Daha iyi bir gelecek mümkün

Zorlu Holding olarak dünyaya karşı sorumluluklarımızın bilincindeyiz. Akıllı Hayat 2030 stratejimiz doğrultusunda sürdürülebilirlik hedeflerimize ulaşmak için tüm gücümüzle çalışıyoruz. Bu kapsamda önümüze koyduğumuz hedeflerimiz şöyle:

  • 2030’a kadar Kapsam 1 ve Kapsam 2 emisyonlarında, 2050’ye kadar ise Kapsam 3 emisyonları da dahil olmak üzere tüm değer zincirimizde net sıfır emisyona ulaşmak
  • 2030’a kadar atıklarımızı %50 azaltmak ve 2050’ye kadar sıfır atık noktasına ulaşmak
  • 2030’a kadar kullandığımız suyun %50’sini, 2050’ye kadar ise tamamını geri kazanmak

Hedeflerimize doğru yol alırken doğal kaynak verimliliği, atık geri dönüşümü, su tasarrufu gibi konularda sektöre öncülük edecek projeler geliştiriyoruz.

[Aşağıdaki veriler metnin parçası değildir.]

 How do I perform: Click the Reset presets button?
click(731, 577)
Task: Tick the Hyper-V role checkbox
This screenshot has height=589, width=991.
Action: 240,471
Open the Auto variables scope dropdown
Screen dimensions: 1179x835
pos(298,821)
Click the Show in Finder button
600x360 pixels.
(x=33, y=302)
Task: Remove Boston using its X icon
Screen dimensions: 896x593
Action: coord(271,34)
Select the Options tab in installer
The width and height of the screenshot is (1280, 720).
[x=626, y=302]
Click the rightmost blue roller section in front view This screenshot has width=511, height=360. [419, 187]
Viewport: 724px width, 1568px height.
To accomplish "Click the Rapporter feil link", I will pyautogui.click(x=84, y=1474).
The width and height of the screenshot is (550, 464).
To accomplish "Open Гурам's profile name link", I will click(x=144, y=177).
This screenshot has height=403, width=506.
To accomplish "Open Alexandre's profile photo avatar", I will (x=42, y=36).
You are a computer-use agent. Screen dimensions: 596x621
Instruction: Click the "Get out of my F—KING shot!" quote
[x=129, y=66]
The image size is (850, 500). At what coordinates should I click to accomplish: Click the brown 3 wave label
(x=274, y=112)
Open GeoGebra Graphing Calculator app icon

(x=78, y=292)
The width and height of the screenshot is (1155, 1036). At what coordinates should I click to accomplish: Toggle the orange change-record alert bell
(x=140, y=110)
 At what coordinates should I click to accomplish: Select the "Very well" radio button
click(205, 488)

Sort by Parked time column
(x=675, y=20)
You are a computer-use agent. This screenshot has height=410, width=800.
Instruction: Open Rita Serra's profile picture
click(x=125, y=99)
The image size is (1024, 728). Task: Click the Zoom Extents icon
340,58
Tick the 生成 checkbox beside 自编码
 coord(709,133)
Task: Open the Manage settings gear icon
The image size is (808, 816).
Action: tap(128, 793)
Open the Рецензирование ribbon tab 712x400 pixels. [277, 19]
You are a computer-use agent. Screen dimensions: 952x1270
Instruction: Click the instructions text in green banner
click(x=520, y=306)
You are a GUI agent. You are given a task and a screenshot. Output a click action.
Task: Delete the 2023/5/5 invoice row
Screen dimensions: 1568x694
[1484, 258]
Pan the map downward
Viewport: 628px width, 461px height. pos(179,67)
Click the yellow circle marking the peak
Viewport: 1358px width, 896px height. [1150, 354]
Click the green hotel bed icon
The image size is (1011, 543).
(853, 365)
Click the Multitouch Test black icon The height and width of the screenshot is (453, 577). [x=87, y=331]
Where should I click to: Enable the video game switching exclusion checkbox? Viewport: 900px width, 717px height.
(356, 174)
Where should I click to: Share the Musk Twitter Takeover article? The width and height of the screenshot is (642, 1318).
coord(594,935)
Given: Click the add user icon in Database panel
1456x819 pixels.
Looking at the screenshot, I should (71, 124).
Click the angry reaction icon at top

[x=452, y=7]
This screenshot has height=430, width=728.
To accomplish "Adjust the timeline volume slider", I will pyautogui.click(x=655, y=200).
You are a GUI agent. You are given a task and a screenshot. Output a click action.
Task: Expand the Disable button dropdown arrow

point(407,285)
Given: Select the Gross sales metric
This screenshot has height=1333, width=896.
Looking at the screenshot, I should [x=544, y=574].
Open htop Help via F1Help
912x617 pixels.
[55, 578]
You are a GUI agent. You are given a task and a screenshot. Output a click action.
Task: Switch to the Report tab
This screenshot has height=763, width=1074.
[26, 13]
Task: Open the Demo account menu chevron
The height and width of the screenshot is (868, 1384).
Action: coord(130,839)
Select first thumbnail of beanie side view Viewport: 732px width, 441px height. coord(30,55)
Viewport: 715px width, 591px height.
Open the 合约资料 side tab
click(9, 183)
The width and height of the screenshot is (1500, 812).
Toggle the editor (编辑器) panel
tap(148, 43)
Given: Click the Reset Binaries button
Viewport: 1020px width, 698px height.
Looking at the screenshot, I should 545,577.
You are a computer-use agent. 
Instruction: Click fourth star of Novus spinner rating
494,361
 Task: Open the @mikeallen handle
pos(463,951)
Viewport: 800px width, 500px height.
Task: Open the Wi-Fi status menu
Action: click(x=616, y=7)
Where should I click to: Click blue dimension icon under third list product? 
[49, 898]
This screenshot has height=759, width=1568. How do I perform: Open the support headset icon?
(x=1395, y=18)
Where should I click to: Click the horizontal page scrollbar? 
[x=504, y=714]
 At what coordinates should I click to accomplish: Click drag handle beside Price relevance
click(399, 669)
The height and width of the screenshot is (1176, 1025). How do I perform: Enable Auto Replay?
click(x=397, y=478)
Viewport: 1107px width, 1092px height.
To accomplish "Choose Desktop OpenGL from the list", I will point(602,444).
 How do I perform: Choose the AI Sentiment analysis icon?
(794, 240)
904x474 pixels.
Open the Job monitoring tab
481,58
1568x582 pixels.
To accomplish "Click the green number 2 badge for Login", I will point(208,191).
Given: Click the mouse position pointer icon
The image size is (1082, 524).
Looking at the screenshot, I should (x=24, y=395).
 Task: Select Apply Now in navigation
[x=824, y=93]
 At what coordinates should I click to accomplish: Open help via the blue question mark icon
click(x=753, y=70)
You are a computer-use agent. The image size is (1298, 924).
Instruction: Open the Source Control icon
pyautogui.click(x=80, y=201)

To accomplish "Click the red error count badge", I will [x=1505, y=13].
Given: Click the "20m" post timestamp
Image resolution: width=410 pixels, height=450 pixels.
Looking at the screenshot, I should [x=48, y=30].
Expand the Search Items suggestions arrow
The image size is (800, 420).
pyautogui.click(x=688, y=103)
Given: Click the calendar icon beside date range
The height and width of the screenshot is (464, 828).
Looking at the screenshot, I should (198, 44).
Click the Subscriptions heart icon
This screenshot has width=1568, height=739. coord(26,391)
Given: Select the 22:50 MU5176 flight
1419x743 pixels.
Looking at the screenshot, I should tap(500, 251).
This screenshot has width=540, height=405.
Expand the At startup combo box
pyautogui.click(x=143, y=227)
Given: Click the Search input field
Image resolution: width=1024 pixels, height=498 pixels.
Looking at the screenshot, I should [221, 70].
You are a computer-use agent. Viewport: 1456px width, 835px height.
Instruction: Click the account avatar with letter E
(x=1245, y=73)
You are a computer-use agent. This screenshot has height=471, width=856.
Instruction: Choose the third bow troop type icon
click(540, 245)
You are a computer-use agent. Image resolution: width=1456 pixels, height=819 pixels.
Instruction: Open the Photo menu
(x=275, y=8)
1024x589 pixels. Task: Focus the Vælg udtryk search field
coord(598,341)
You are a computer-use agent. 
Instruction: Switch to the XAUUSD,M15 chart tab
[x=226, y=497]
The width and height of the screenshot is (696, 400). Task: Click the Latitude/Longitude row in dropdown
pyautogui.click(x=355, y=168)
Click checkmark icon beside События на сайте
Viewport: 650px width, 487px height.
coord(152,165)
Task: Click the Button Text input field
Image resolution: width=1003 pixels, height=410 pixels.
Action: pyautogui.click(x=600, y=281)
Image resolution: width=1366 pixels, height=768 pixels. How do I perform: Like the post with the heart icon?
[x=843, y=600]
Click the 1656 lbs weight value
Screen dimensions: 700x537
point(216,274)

Biliyoruz ki yaşamak için tek bir gezegenimiz var. Onu korumak, gelecek nesillere ve ekosisteme olan borcumuz. Sürdürülebilir bir gelecek için durmadan kendimizi yenilemeye ve küresel meseleler için fark yaratan çözümler üretmeye devam edeceğiz.